Imagem é tudo. Enquanto Messi se preocupa em jogar bola – e, não à toa, firmou-se como o melhor do mundo -, o Zé Cabelinho administra as badalações e começa a ter sua capacidade questionada até por gente discretíssima, como o ex-técnico da seleção Mano Menezes, que percebe uma clara queda na produção em campo. Fora dele, vende estilo de vida, pérola em numerosas campanhas publicitárias. Estamos, enfim, frente ao homem-mercadoria, sonho de consumo de qualquer capitalista.

Esta ditadura do mercado, sucção mediocrizante, tem grande capilaridade. Alguém já disse que, se Shakespeare fizesse pesquisa de opinião antes de concluir Romeu e Julieta, o final seria outro. Provavelmente, os Capuletos e os Montecchios fariam um arranjo nupcial e o casalzinho apaixonado partiria para uma inesquecível lua de mel. Ganhariam os hormônios, perderia a dramaturgia. Durante a infame era do macartismo nos Estados Unidos, Hollywood produziu uma enxurrada de obras patuscas, refletindo a histeria anticomunista. Filmes como Casei com um comunista ajudavam a criar um clima de pânico, alavancando a carreira de caçadores de bruxas como Ronald Reagan e Richard Nixon. A arte a serviço do “mundo livre”, apelido da “liberdade para as forças de mercado”.

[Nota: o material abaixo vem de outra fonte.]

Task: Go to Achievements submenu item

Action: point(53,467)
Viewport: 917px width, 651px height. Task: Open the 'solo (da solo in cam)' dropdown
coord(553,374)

Hoje, Hollywood tem outro alvo. Está de olho gordo no mercado chinês, o que mais cresceu em 2012 (36%) e já é o segundo maior do mundo em faturamento. Um aspecto importante nesta operação é a absoluta indiferença à criação autoral. Enredos são modificados dependendo da vontade dos clientes, atores são convidados apenas para aumentar o apelo junto ao público local. Temas considerados “sensíveis” são evitados. O cinema como veículo de reflexão inexiste. O professor Richard Walter, da Universidade da Califórnia, comentou que “é ultrajante e deplorável. Não consigo imaginar artistas envolvidos nestes filmes tendo prazer em lidar com executivos a serviço de uma noção equivocada de marketing, pisoteando seus trabalhos”. Os critérios chineses nada tem de socialistas. As negociações envolvem não apenas bilheterias, mas lucros de empresas chinesas com as produções. A China será o enigma a ser decifrado neste século (ou nos próximos; os chineses são pacientes). Por um lado, tirou da miséria centenas de milhões de pessoas. Por outro, alimenta um desequilíbrio de renda típico das sociedades capitalistas. A neta de Mao tem uma das maiores fortunas do país. O que diria o grande revolucionário ?

A Mosca da cabeça branca, filme de terror dos anos 50, estrelado por Vincent Price, dava calafrios. Foi refilmado nos anos 80, com resultados igualmente assustadores. Um cientista testa um equipamento para transportar moléculas de seres vivos. O teletransporte permitiria, caso funcionasse, levar um organismo para qualquer lugar, sem usar meios físicos. A experiência termina mal. O cientista acaba assimilando o corpo de uma mosca, que se intromete no equipamento. Vai se transformando, aos poucos, num monstro alado, gosmento. O criador se confunde com a criatura, e ambos são destruídos. Será esse o final dos aprendizes de feiticeiro que confundem arte com faturamento, esporte com marketing, vida com lucro?